WHAT YOU ARE ASKED TO DO
What you write must be the lines from the one holding "Given: Click the Newsletter envelope icon" through the final line of the records below, reproduced exactly, minus the pictures.

Stored records
====================

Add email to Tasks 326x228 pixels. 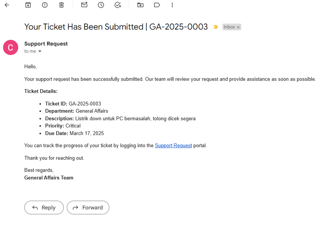[x=118, y=5]
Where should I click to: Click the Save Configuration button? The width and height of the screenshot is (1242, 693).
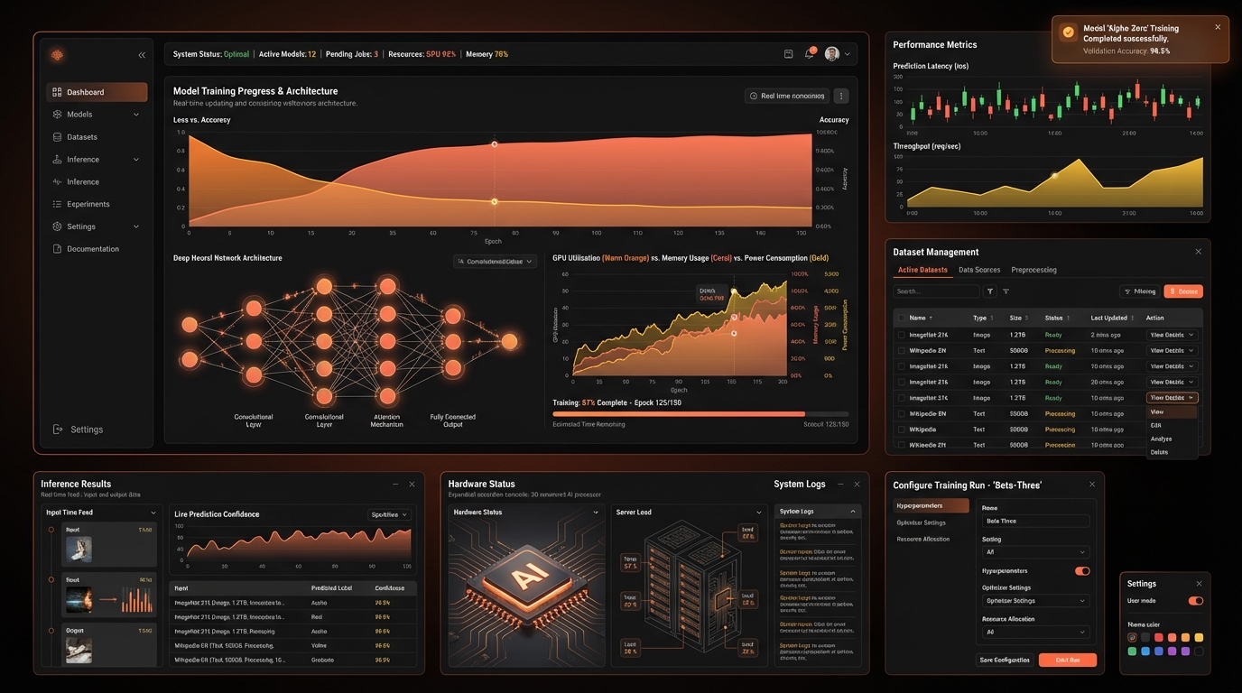1005,660
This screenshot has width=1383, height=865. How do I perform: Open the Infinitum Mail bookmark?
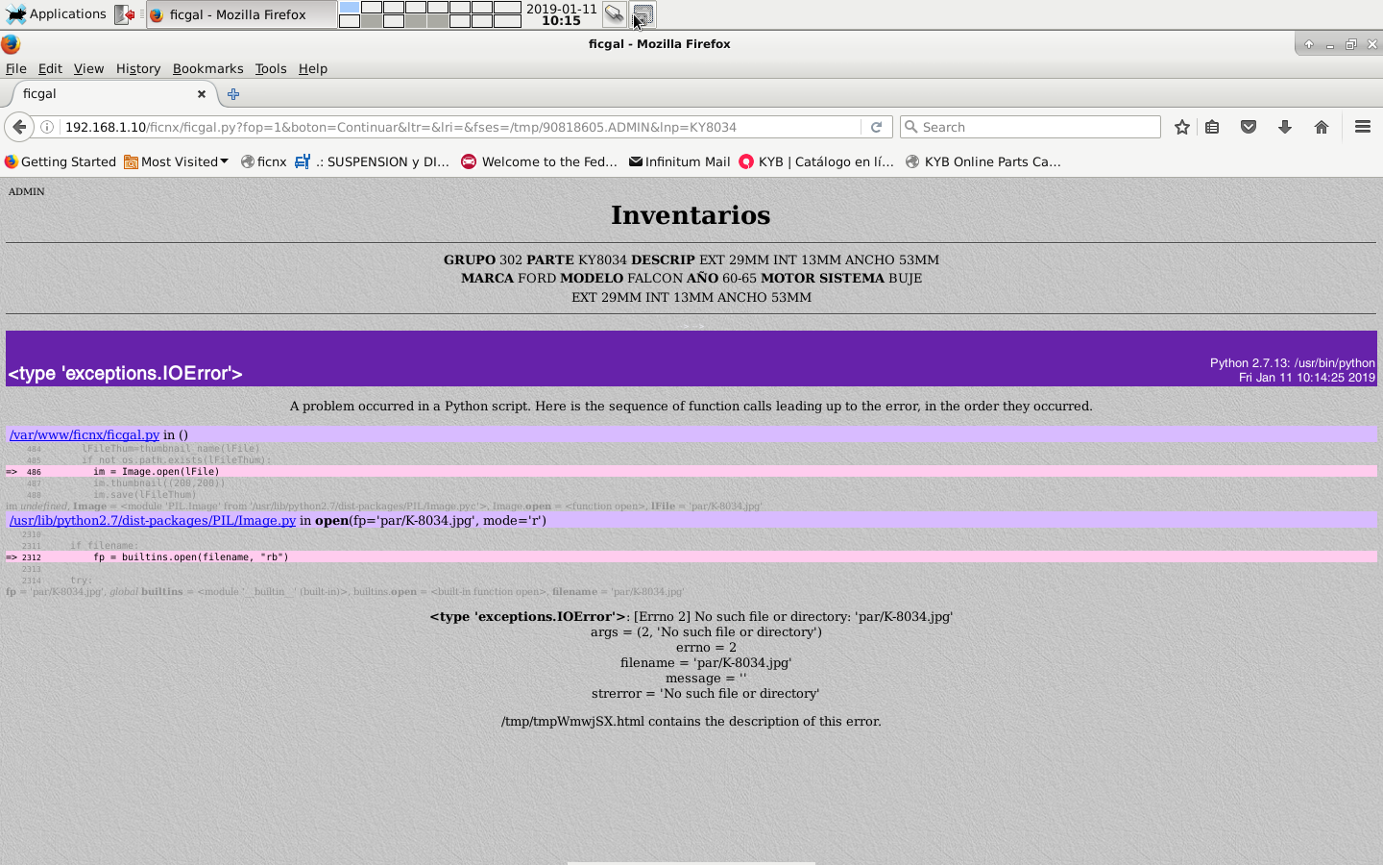coord(679,161)
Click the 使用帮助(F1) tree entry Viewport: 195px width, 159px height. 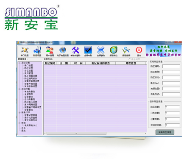[31, 126]
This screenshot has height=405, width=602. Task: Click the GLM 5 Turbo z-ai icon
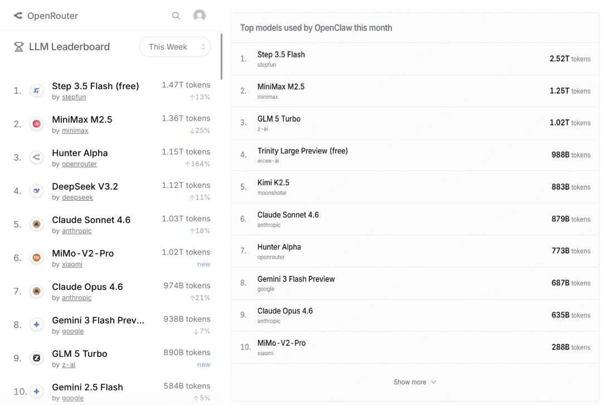point(37,358)
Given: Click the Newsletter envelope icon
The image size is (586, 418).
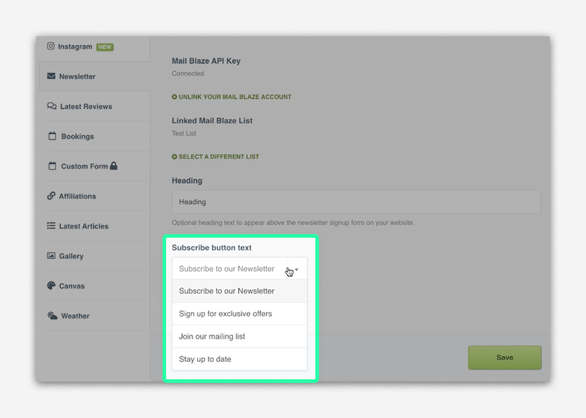Looking at the screenshot, I should [x=51, y=76].
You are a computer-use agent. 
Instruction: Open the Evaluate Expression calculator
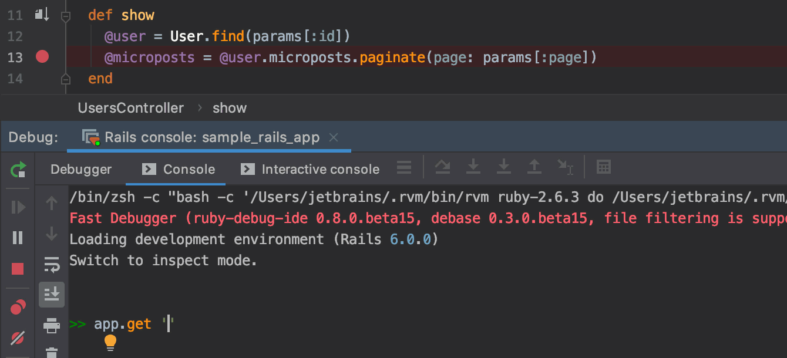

====================

RESPONSE BOX
Given: Click the Newsletter envelope icon
The image size is (586, 418).
Looking at the screenshot, I should [x=51, y=76].
You are a computer-use agent. 
Instruction: Open the Evaluate Expression calculator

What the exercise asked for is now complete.